#### To be done
(a) From the winter driving tips, list the short headings that introduce each individual tip.
(b) Please give the lines of the records from the line with "Given: Click the app version value 2.1.1 (1)" to the line with "Looking at the" as a Markdown table with the columns No. and Text. Skip blank lines and leave out the pictures.

— START OF Given passage —

Verizon Indycar® Series driver James Hinchcliffe may not have to deal with the snow and ice when he’s on the racetrack, but as a Canadian, he has first-hand knowledge of navigating snowy and icy roads in the winter.
We asked James to share some of his pro driving tips for winter driving.
Driving in a snow storm
Snow = Slow
When you’re driving in a snowstorm, you’re dealing with both low visibility and a slippery road surface. Both are good reasons for you to slow it down.
Give yourself some space
Keep a good distance between your vehicle and others around you. A 10-second gap would be considered a safe distance between you and the car in front of you. How do you gage this gap? A good rule of thumb is to watch the vehicle in front of you pass by a fixed object (e.g. a hydro pole or a road sign). You should count another 10 seconds before you pass by the same object.
Headlights help you be seen
When visibility is low, turn on your headlights so it’s easier for you to be seen by other drivers – even if it’s during the day.

— END OF Given passage —
— START OF Provided entries —

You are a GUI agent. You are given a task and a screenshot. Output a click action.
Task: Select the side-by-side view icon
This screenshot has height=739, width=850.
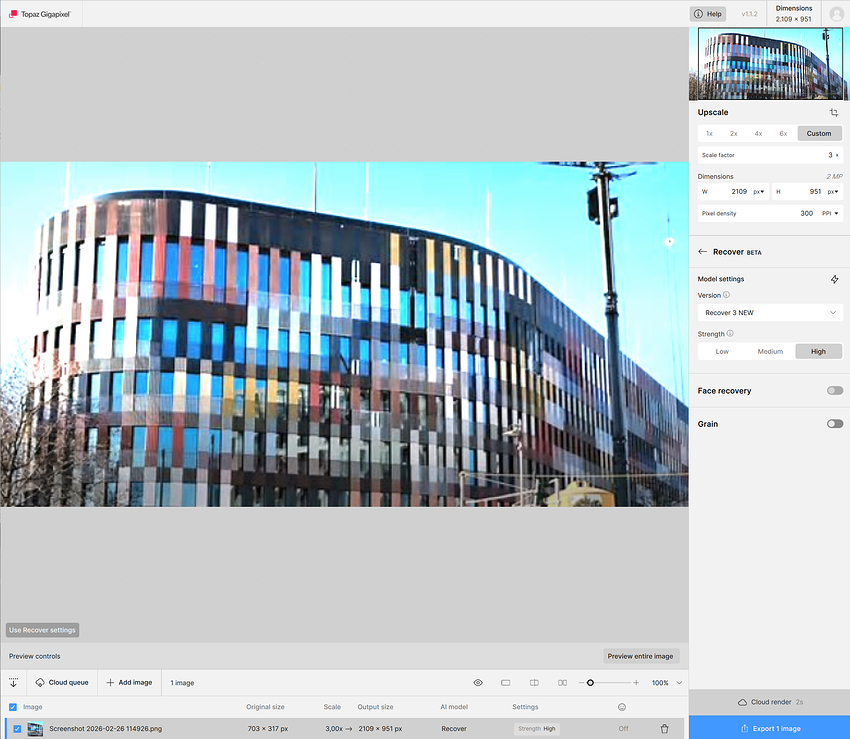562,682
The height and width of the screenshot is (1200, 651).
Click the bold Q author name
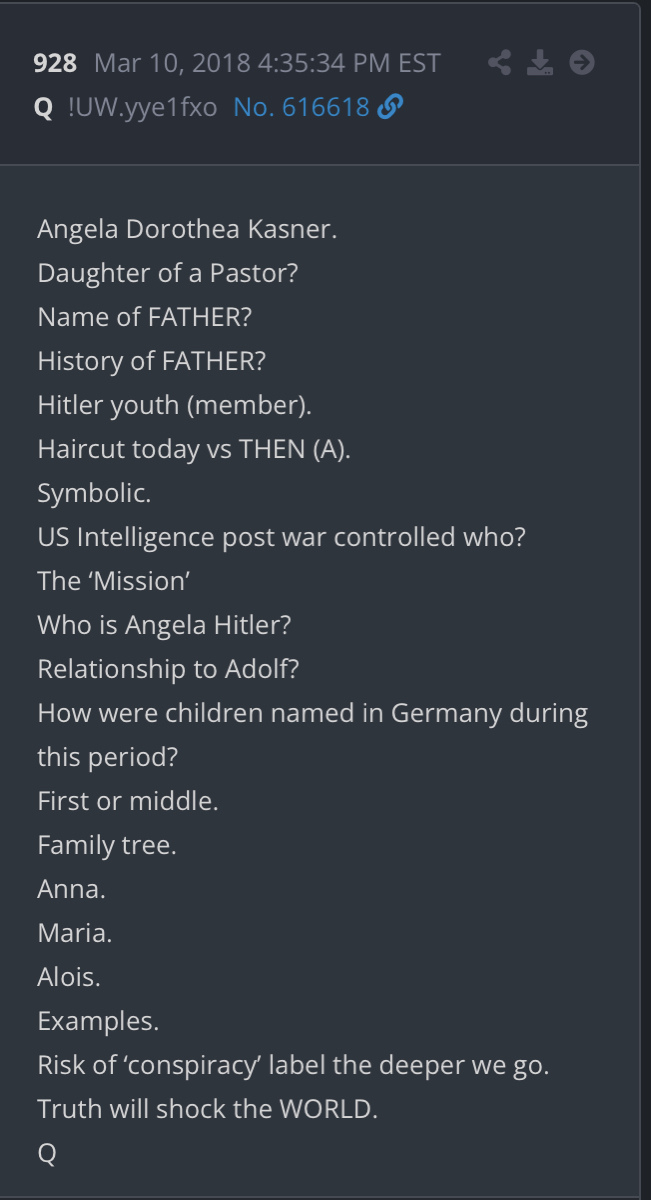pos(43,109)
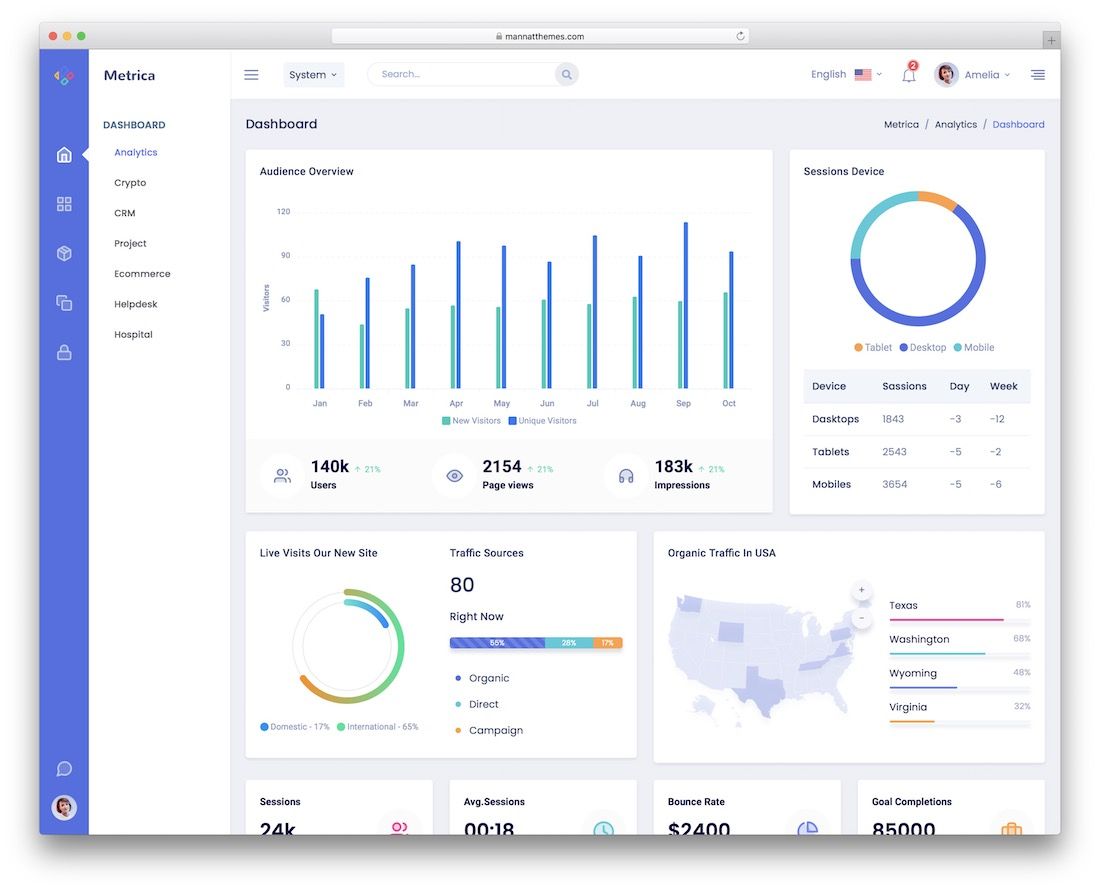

— END OF Provided entries —
— START OF Provided entries —

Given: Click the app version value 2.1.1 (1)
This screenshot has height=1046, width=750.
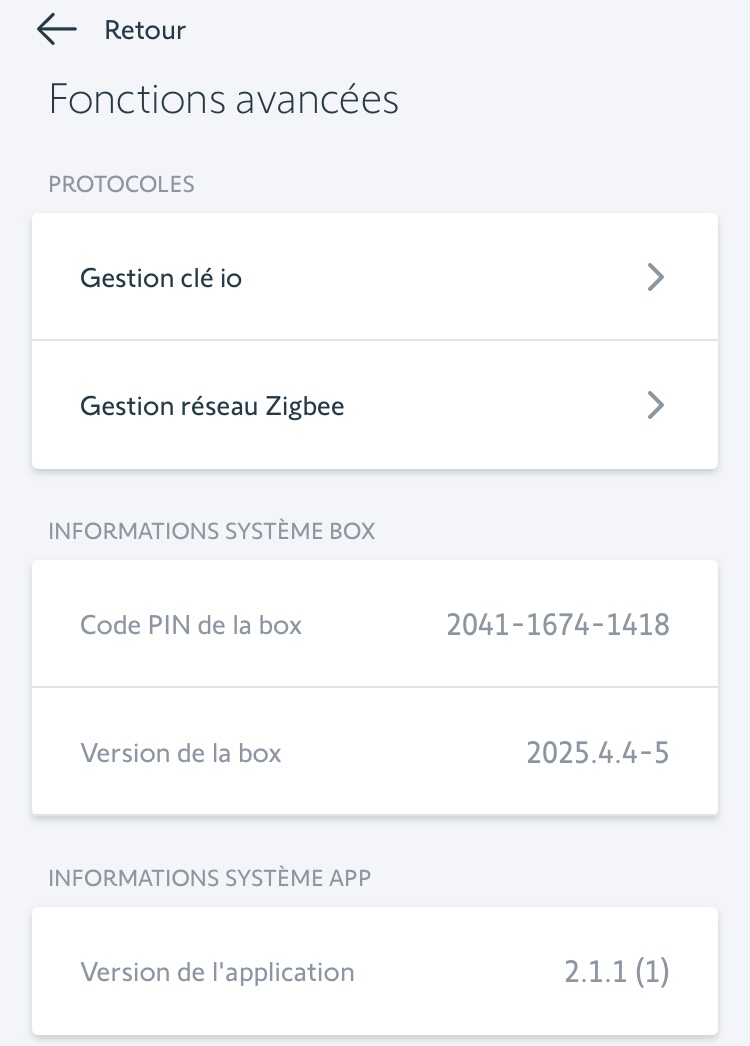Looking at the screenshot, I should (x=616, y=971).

— END OF Provided entries —

#### Correct answers
(a)
- Snow = Slow
- Give yourself some space
- Headlights help you be seen

(b)
| No. | Text |
|---|---|
| 1 | Given: Click the app version value 2.1.1 (1) |
| 2 | This screenshot has height=1046, width=750. |
| 3 | Looking at the screenshot, I should (x=616, y=971). |